The HSUS provides more hands-on care to animals than any group in the nation, and that work was in evidence this past weekend, when we joined with local humane organizations on rescues of dogs and cats in dire straits in New Jersey and Tennessee. By Sunday, more than 200 companion animals had been given a second chance at life.
See a video report from the Tennessee cat rescue.
Often times, when local humane organizations do not have enough resources to handle major cases of cruelty, The HSUS comes in to assist. Our Tennessee state director Leighann McCollum and members of our Animal Rescue team coordinated with the Grainger County Humane Society to remove 120 cats from a suspected hoarding situation. We’d been called in to assist after the county sheriff found the cats living in crowded, unsanitary conditions at the home (see video from the scene).
In New Jersey, HSUS state director Heather Cammisa and staff with our Wilde Puppy Mill Task Force helped to remove nearly 90 dogs from deplorable conditions at a puppy mill operation. We joined forces with a Maryland County Animal Response Team, the New Jersey SPCA, Cumberland County SPCA, Gloucester County Animal Shelter and a local animal control officer to rescue these dogs—many of them suffering from skin conditions and severe dental infections.
One of nearly 90 dogs rescued from the New Jersey puppy mill.
Now safely removed, these animals are receiving necessary medical attention and will begin the transition to becoming family pets.
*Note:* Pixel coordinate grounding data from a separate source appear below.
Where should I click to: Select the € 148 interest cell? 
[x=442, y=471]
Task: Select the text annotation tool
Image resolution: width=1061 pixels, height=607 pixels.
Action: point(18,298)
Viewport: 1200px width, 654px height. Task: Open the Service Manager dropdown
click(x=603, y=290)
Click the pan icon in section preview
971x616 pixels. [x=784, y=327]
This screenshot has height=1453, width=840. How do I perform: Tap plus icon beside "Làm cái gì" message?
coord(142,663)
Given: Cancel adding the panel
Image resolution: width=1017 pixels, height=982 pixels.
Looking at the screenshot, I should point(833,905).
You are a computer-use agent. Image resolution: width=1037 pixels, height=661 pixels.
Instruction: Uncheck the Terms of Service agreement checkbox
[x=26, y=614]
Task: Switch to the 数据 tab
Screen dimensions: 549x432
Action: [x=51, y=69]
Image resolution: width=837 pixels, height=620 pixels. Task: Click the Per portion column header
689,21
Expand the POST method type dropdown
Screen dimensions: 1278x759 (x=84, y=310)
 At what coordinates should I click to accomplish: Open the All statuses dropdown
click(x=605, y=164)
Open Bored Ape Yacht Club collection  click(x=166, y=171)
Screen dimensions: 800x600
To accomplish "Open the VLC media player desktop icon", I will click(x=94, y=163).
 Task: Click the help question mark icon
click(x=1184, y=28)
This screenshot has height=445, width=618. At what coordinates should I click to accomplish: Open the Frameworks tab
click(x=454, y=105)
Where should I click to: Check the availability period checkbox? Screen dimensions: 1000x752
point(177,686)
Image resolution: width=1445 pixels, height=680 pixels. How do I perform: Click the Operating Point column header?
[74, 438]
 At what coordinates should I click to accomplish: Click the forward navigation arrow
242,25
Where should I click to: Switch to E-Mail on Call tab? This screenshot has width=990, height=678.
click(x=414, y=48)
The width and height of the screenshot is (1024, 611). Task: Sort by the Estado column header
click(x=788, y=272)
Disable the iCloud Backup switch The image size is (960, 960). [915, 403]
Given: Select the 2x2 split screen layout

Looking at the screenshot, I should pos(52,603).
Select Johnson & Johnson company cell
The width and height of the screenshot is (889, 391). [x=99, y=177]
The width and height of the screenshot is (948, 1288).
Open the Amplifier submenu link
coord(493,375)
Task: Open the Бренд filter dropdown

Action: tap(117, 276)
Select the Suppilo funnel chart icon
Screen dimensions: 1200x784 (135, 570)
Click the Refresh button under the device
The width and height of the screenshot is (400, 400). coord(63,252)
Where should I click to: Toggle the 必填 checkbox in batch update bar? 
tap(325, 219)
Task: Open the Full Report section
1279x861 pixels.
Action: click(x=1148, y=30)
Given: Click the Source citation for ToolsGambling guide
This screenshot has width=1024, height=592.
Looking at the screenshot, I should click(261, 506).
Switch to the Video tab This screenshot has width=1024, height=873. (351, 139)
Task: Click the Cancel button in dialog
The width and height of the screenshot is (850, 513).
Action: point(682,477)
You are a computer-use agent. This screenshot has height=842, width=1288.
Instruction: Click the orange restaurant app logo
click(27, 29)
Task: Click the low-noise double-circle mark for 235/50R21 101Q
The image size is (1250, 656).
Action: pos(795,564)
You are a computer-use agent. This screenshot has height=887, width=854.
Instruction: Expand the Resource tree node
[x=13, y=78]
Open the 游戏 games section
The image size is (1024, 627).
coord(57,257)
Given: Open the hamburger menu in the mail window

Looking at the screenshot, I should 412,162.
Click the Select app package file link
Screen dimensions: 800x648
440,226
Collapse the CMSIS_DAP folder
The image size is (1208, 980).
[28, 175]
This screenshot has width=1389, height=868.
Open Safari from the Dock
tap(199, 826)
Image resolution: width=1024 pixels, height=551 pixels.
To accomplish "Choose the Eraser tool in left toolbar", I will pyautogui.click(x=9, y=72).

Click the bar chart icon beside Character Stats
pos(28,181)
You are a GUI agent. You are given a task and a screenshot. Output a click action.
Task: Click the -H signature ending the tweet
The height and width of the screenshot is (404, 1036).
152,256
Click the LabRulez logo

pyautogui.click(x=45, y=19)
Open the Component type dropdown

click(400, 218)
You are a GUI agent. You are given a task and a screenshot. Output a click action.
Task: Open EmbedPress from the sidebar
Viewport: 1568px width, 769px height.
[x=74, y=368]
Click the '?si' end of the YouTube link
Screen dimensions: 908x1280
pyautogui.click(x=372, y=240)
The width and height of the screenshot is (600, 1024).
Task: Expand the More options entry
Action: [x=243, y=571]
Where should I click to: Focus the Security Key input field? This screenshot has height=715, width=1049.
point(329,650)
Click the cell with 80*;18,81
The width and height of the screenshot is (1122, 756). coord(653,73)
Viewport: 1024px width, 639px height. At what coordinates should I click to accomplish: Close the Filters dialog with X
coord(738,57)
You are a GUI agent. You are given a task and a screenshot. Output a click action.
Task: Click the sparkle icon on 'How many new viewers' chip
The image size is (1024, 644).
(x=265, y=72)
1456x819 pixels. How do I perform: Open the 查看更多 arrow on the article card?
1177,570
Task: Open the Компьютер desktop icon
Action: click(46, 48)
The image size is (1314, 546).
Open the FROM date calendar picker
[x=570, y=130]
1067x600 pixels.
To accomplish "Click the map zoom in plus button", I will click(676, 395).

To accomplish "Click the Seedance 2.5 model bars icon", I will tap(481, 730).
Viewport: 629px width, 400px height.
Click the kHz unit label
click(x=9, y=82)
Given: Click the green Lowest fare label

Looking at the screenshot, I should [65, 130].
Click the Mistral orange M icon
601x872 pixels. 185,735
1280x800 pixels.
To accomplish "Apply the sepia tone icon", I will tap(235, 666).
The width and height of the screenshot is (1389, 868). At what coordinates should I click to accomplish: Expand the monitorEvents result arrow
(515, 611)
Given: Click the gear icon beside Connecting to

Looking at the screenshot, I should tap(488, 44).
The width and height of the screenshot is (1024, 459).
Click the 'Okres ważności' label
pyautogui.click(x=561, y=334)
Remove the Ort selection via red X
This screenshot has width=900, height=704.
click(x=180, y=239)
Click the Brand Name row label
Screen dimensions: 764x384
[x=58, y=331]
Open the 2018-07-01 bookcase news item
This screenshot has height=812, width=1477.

The Grainger County Humane Society will prepare the cats for adoption, while the puppy mill dogs have been placed with several shelter and rescue groups throughout New Jersey who are partnering with The HSUS to oversee their recuperation and placement.
It’s an honor for us to assist law enforcement agencies and to offer our resources to the staff and volunteers who work so hard to serve the animals of their community. The HSUS is unrelenting in its efforts to help animals—whether by working on the large-scale problems that affect animals, or focusing on individual animals in crisis and in need of help right now.